L'information donnée aux prescripteurs par le biais de la publicité des entreprises pharmaceutiques doit être irréprochable, dès la première diffusion. Je souhaite donc que les modalités de contrôle de cette publicité soient revues.
La visite médicale dans sa forme actuelle doit évoluer : s'il s'agit d'information, ses modalités doivent être réexaminées ; s'il ne s'agit que de promotion commerciale, nous ne pouvons continuer dans cette voie. C'est pourquoi j'ai lancé une concertation avec les représentants du secteur, et c'est aussi pourquoi le projet instaure l'expérimentation de la visite médicale collective à l'hôpital. Si l'on commence par là, c'est parce que l'hôpital donne la tendance de la prescription, et aussi parce qu'à l'hôpital commencent beaucoup de traitements par la suite continués en ville. Je souhaite, par ailleurs, l'instauration d'un contrôle de la formation des visiteurs médicaux et d'un contrôle a priori du contenu des documents transmis par les laboratoires pharmaceutiques aux professionnels de santé.

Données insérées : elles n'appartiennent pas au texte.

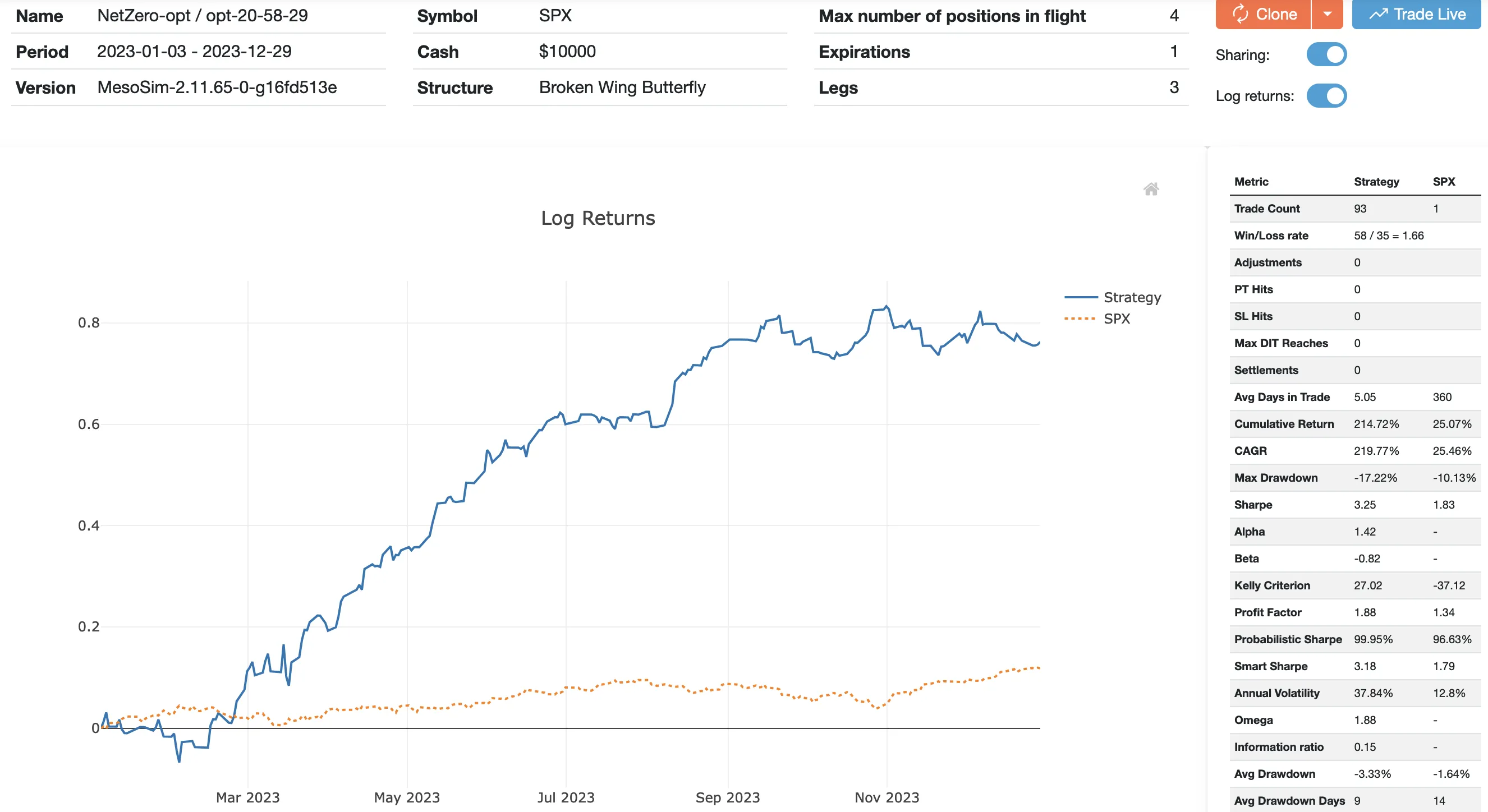
Task: Click the Strategy column header in metrics table
Action: coord(1376,182)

S'agissant du pilotage de la politique du médicament, je souhaite la création d'un comité stratégique de la politique des produits de santé et de la sécurité sanitaire. Il se réunira chaque semaine en comité opérationnel, avec un représentant du ministre, et en comité stratégique, tous les trimestres, sous la présidence du ministre lui-même. Toutes les agences et les directions d'administration centrale concernées seront parties prenantes, et toutes les réunions devront faire l'objet de comptes rendus qui seront conservés.
De la sorte, plus rien n'échappera à la responsabilité politique. La création des diverses agences avait fait que le politique n'avait pas eu connaissance de nombre d'informations. Cette situation n'est plus acceptable par nos concitoyens ; de plus, la responsabilité politique ne se délègue ni ne se partage.
C'est donc une réforme d'ampleur qui vous est soumise. Elle doit s'accompagner de l'adoption de décrets et d'arrêtés relatifs à la gouvernance et au fonctionnement de la nouvelle agence, ou encore au système d'admission au remboursement des médicaments. Elle demande aussi des mesures d'organisation pour lesquelles des textes réglementaires ne sont pas nécessaires.
Mme Nora Berra et moi-même serons particulièrement attentifs à vos questions et à vos souhaits d'amélioration du texte. Je serai également attentif à la mise en oeuvre effective de cette réforme, dont je souhaite qu'elle soit évaluée d'ici à deux ou trois ans. Ce texte, qui fait suite au scandale du Mediator®, concerne potentiellement chacun de nos concitoyens ; si l'on veut réellement leur redonner confiance, il faut être certain que la loi est appliquée efficacement. Sous l'impulsion du Président de la République et du Premier ministre, nous avons voulu une réforme en profondeur, dont l'unique objectif est de protéger le patient.